Converting old abandoned farmland into functioning wetlands takes a lot of work and a lot of dough. But one of the biggest oil spill disasters is helping pay for it.
The Gulf Coast Ecosystem Restoration Council on Wednesday approved nearly $1.8 million to fund the restoration of 118 acres of coastal habitat in Robinson Preserve’s expansion area. The funds were made available through one of three pots of money held by the Restore Act, which was established in 2012 to help fund projects related to the aftermath of the 2010 Deepwater Horizon explosion that killed 11 and subsequently spilled 210 million gallons of oil in the Gulf of Mexico.
The Robinson Preserve Wetlands Restoration project is one of three projects funded in the Tampa Bay area and part of the National Oceanic and Atmospheric Administration’s Connecting Coastal Waters Initiative. Others include a restoration project in East McKay Bay and through the Tampa Bay National Estuary Program.
Manatee County is slated to receive about $12.4 million over a 15-year period. This recently approved funding is in addition to what the county will receive.
At the preserve, funds will be used to create upland and estuarine habitats with sea-level rise in mind, as well as restore the hydrology of the area.

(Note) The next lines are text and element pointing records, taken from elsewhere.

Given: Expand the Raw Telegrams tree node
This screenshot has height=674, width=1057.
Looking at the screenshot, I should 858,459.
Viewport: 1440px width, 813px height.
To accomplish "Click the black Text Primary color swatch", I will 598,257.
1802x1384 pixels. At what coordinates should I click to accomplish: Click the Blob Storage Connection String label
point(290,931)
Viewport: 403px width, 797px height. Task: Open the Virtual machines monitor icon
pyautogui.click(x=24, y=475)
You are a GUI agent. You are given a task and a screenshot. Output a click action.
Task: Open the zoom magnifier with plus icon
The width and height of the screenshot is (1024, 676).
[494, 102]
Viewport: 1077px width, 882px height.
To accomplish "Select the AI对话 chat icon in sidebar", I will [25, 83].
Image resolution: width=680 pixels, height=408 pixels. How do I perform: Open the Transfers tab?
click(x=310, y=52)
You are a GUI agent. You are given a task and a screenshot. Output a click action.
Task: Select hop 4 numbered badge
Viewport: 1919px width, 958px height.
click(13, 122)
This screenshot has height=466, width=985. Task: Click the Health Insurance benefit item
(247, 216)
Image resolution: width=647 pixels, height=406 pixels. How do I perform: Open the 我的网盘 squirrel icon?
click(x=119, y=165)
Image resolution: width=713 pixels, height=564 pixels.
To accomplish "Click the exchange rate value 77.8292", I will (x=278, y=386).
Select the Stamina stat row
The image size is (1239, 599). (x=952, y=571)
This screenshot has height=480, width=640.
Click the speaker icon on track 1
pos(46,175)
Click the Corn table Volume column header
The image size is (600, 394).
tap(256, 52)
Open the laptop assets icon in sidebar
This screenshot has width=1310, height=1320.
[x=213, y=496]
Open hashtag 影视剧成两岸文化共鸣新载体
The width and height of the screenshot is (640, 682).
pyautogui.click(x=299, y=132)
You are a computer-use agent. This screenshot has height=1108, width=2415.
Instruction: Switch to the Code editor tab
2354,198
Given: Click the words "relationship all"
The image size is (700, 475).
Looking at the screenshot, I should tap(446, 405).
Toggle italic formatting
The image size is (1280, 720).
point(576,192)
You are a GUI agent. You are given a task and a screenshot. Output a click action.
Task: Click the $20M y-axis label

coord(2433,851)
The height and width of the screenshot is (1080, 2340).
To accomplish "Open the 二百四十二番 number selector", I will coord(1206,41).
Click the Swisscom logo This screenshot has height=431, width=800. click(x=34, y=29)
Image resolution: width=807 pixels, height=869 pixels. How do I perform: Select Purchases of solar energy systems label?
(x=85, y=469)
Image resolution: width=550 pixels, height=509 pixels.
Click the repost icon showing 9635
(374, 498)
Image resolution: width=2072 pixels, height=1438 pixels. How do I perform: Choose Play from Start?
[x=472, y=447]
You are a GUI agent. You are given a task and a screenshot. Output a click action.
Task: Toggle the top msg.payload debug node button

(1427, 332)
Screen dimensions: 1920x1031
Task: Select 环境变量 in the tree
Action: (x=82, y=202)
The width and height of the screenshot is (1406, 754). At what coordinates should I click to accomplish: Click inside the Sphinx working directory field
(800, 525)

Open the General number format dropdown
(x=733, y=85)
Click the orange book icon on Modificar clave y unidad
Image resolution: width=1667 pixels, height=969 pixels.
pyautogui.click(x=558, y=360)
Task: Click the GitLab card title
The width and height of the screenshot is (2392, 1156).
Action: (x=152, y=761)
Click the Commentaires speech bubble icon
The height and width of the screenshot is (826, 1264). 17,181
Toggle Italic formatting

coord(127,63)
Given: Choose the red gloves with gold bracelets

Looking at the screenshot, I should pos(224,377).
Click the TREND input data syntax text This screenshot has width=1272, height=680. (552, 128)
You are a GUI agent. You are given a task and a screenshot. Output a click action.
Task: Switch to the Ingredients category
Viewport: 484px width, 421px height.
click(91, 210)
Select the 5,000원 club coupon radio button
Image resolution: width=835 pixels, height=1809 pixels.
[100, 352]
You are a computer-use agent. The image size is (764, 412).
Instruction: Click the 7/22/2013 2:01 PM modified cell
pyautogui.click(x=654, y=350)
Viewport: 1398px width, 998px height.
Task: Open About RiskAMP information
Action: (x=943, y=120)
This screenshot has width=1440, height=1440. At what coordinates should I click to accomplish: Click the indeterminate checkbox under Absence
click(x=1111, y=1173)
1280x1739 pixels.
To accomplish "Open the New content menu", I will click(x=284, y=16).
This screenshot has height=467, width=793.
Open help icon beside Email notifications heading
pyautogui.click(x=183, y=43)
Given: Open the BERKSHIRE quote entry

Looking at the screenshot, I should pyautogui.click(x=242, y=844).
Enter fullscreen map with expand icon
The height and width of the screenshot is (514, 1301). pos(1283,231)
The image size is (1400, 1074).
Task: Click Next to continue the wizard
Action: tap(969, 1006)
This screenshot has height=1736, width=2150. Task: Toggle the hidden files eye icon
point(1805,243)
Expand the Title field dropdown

“This Restore Act money will allow us to make tidal connections to a basin that was created in the first phase of the project,” said Damon Moore, an environmental program manager with the Manatee County Parks and Natural Resources Department.
Funding will also go toward implementing habitat designed for juvenile snook, planting native plants and monitoring the success of the program.
Although Manatee County wasn’t hit with waves of oil, Moore said this kind of restoration project is vital to making the area resilient, whether it’s in the face of climate change or another oil spill.
“We take these restorations seriously, remembering that each week, two oil tankers enter Port of Tampa to offload their oil,” said Charlie Hunsicker, director of the county parks department.
Out of the nearly 1,300 Florida projects that had been submitted, only 11 were funded, Commissioner Carol Whitmore said. Two of those made up the total allocation made available for the Robinson Preserve project.
“It’s a big coup for Manatee County, totally,” said Whitmore, who has represented the board of county commissioners in obtaining these funds. “Our staff has worked really hard.”
The council, which is responsible for divvying up funds for projects like these, is made up of the governors of the five Gulf Coast states, their environmental department heads and six federal departments, including the U.S. Department of Homeland Security and the U.S. Department of the Interior.
Officials plan to open the first phase of Robinson Preserve’s expansion — the Mosaic Center for Nature, Exploration, Science and Technology — on Feb. 16.